De esta forma, el amor romántico confunde el sexo con amor y el amor con sexo. Así, el sexo pasa a ser el medio a través del cual se garantiza que hemos alcanzado la felicidad plena. Todas esas canciones de amor, esas historias de princesas, solo repiten constantemente un mismo lema, ama y serás feliz, sé amado o amada y serás feliz, realiza sexo con la persona que ames y no cabrás en tu felicidad. Si no eres amado, si no eres deseado, ya te puedes dar por desechado.
El perdedor, el looser como se ha dado en llamar en la cultura “anglobal”, es aquel que es rechazado por los demás, que no es deseable dentro del ideal romántico. La persona adquiere valor de cambio en la medida que es objeto de deseo sexual. El atractivo no obligatoriamente es físico, puede ser intelectual, pero sobretodo económico. El que carece de cualquiera de estos atributos se convierte, inmediatamente, en un ser predispuesto a la infelicidad. Urge la necesidad constante de ser valorado a través del mercado del deseo.

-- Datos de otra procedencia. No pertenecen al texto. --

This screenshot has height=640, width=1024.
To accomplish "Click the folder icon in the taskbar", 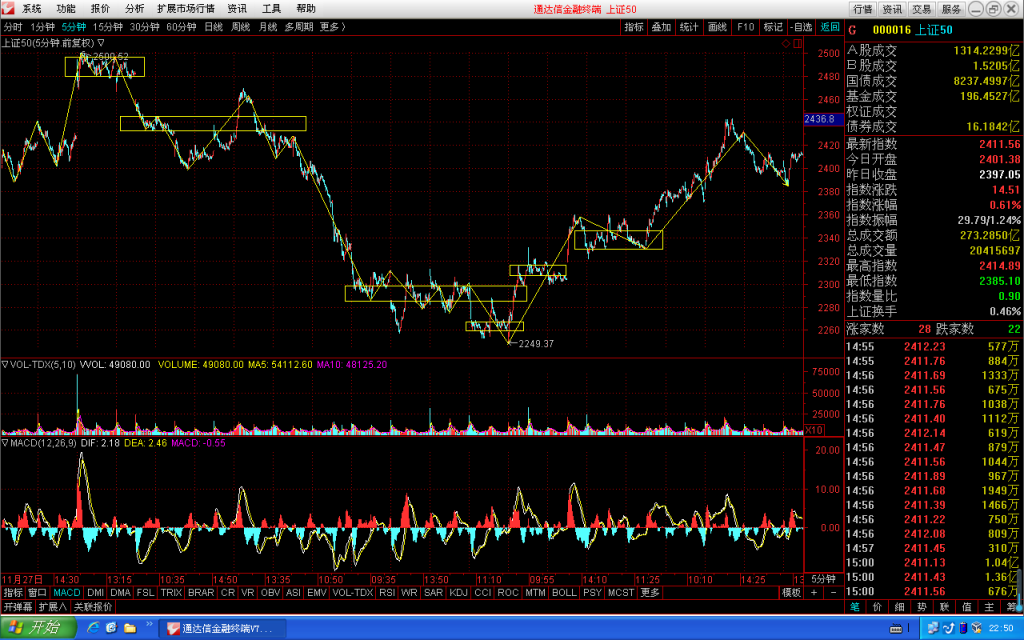I will [x=130, y=628].
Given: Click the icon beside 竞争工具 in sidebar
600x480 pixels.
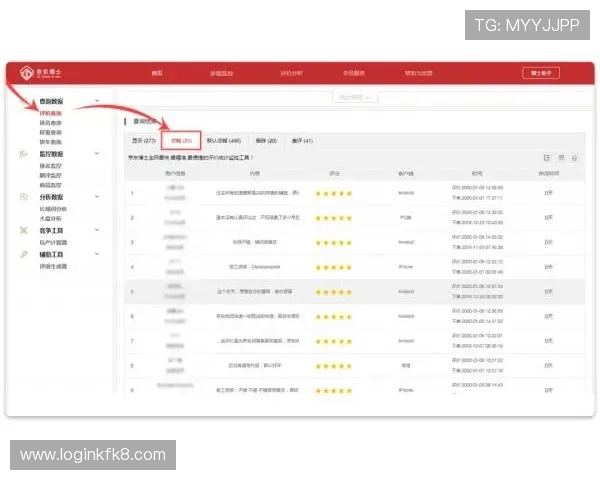Looking at the screenshot, I should pyautogui.click(x=23, y=230).
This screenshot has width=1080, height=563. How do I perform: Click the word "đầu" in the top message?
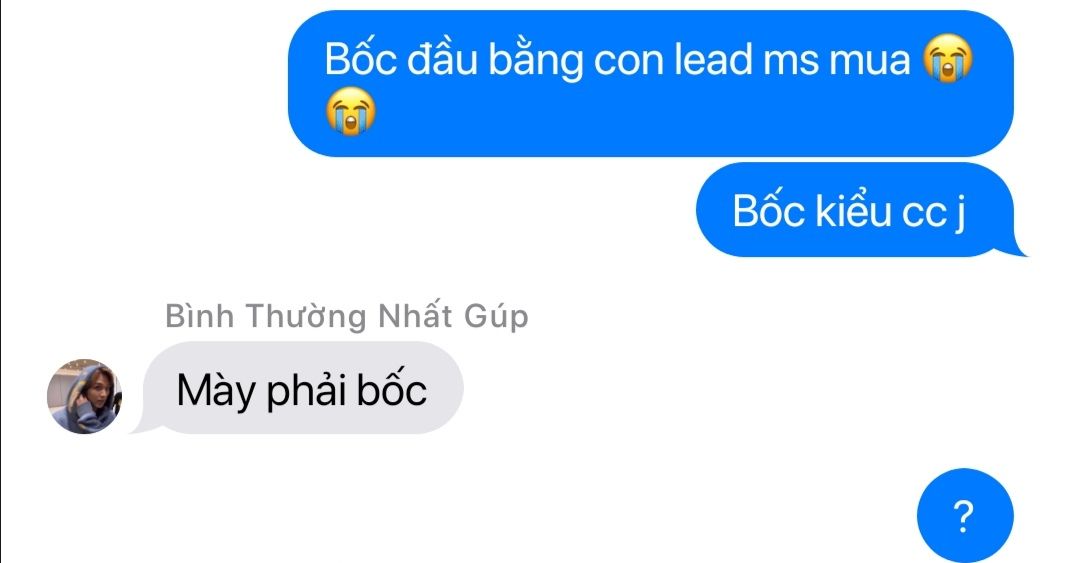442,59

Ya no importa la felicidad, ni siquiera alcanzar el amor en sí mismo. El simple hecho de formar parte del mercado del deseo te hace merecedor de amor y el juego de la sexualidad comienza. Le entrega y la búsqueda de confraternizar sexualmente se hace necesidad. Las mujeres quieren demostrarse que pueden ser amadas por un hombre que les saque de su infelicidad. Los hombres quieren sentir el deseo que les permita saberse adorados. La entrega sexual es liberadora.